Sap ile saman karıştırma uzmanları

~ 01.09.2011, Mehmet Y. YILMAZ ~

30 Ağustos Zafer Bayramı için yapılan kutlamada ev sahipliğini “başkomutan” olarak Cumhurbaşkanı Abdullah Gül üstlendi ve bu durum “asker-sivil ilişkilerinin yeni ulaştığı dengenin bir üst aşaması” olarak yorumlandı.

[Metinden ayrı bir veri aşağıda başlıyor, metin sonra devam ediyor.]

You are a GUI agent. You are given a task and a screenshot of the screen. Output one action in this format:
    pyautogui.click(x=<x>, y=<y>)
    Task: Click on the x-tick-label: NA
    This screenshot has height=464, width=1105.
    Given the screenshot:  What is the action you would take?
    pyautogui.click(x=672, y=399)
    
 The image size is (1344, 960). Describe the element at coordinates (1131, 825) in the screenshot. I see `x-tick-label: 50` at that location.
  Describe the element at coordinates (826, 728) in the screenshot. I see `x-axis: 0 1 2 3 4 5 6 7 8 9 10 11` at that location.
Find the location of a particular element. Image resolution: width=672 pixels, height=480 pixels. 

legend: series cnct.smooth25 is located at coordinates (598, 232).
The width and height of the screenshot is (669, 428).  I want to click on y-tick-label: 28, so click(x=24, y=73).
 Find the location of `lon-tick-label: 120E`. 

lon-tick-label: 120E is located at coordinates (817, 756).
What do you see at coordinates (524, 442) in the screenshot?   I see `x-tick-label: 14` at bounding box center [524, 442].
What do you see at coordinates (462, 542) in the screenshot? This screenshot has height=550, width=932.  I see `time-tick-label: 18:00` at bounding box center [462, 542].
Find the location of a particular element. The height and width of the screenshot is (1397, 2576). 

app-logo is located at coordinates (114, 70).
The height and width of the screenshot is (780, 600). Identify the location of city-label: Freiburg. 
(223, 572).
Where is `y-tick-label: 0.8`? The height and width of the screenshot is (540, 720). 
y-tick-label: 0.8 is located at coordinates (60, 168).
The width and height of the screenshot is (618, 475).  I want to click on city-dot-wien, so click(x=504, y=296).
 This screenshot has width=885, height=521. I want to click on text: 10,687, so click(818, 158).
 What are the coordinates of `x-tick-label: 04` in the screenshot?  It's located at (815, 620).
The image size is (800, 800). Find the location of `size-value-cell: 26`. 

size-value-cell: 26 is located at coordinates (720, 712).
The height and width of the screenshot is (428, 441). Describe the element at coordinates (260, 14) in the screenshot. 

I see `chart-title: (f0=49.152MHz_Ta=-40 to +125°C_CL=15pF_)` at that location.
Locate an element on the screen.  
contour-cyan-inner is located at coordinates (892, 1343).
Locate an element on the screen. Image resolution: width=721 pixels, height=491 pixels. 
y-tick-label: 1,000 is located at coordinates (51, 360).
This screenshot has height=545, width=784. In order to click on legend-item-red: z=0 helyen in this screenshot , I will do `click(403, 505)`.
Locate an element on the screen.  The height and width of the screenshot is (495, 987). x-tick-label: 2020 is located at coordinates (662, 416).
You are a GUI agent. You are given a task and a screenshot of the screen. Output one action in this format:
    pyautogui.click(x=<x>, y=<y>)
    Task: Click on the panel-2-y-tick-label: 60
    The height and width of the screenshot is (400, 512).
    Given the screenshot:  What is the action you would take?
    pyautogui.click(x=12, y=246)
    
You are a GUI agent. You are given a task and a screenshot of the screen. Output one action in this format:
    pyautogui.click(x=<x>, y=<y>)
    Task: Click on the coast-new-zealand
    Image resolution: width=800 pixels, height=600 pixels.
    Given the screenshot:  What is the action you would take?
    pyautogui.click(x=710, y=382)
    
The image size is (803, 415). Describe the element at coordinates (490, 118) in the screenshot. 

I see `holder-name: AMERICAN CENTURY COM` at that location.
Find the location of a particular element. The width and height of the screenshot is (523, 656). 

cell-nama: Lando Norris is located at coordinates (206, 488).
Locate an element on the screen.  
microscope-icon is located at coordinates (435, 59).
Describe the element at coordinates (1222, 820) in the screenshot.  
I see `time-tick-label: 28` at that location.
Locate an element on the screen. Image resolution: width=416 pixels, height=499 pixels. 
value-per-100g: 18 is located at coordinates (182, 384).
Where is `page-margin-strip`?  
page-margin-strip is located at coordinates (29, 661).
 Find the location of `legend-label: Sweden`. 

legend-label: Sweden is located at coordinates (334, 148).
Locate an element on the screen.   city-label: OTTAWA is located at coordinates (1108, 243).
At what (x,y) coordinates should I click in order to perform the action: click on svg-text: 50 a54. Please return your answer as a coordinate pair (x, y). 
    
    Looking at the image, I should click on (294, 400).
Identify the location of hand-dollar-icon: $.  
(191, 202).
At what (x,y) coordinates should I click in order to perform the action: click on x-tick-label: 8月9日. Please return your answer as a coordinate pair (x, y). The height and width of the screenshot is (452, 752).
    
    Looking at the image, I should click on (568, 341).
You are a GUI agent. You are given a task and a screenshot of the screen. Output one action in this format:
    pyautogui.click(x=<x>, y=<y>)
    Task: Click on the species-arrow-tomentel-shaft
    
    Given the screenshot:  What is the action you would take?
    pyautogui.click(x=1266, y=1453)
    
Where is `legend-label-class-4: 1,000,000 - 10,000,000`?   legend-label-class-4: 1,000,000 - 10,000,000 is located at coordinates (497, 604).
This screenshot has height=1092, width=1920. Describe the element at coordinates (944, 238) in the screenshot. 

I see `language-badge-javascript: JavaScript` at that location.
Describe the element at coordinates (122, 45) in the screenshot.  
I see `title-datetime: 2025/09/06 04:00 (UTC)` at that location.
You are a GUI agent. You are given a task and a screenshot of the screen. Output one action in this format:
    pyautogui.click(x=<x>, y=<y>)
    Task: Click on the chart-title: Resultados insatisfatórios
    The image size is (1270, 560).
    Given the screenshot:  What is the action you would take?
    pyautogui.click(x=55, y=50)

Bence bir sakıncası yok. Cumhurbaşkanı madem başkomutandır, “asker bayramının” ev sahibi olması da normal olanıdır.
Ancak gazetelerde bazı köşelere yansıyan ve bazı haberlere konu olan bir durum var ki dikkatinize sunmadan edemedim.
Radikal’in haberine göre 30 Ağustos Zafer Bayramı kutlamaları “biraz fazla militer” bulunmuş. İddiaya göre “asker güç gösterisi yapıyormuş”, bu bayramın da sivilleşmesi gerekiyormuş.
Dicle Üniversitesi’nden Yardımcı Doçent Vahap Coşkun şunu öneriyor: “Şaşaalı askeri törenler yapacağımıza, farklı kimlikleri, kültürleri bir araya getirebileceğimiz piknik, konser benzeri organizasyonlar düzenlenmeli.”
Zaman Gazetesi’nde de Prof. Dr. Mümtazer Tüköne, (hatırlayacaksınız, Abdullah Öcalan’a paşalık verilmesini ve ordunun kayyuma devredilmesini de istemişti!) “asker bayramının” nasıl kutlanması gerektiğini anlatırken Cumhuriyet’in kuruluşundan sonraki 29 Ekim törenlerini hatırlatıyor: “Fener alaylarında ilçedeki itfaiye aracı, traktör, ambulans, iş makinesi gibi araçlar halkın önünde geçerdi!”
Türköne, 30 Ağustos törenlerinin önümüzdeki dönemde kapalı alanlarda yapılması gerektiğini de söylüyor.
Böylece cennet vatanımızda sap ile saman bir kez daha birbirine karıştırılmış oluyor, hem de akademik bir şekilde!
Bizim “resmi bayramlarımızın” (“milli günlerimizin” de diyebiliriz) her birinin bir sahibi var. 23 Nisan hem TBMM’nin kuruluşu nedeniyle egemenlik bayramı, hem de çocuklara ait bir bayram. 19 Mayıs ise gençlik bayramı.
Sivilleşme ve antimilitarizm bu bayramlar için tartışılmalı. Çocukları ve gençleri askeri düzen içinde uygun adım yürütmek, tuhaf koreografileri spor diye yutturmak gibi meseleleri var bu bayramların.
29 Ekim Cumhuriyet Bayramı ise adı üzerinde “halkın” bayramıdır, kuruluş yıllarında kutlamaları elbette sivil nitelikteydi ve öyle olmaya devam etmelidir.
Ama arkadaşlar üzülerek bildiriyorum ki 30 Ağustos Zafer Bayramı, aynı zamanda ordunun bayramıdır, askeri bir gündür, askeri törenlerle kutlanır.
Dünyanın birçok demokratik ülkesinde askeri bir milli gün vardır ve o bayramlarda askerler ellerindeki “oyuncakları” da sergilerler, dosta, düşmana ordunun gücünü göstermek için!
Askerlere ait bir milli gün, elbette askerlere ait düzen içinde kutlanır.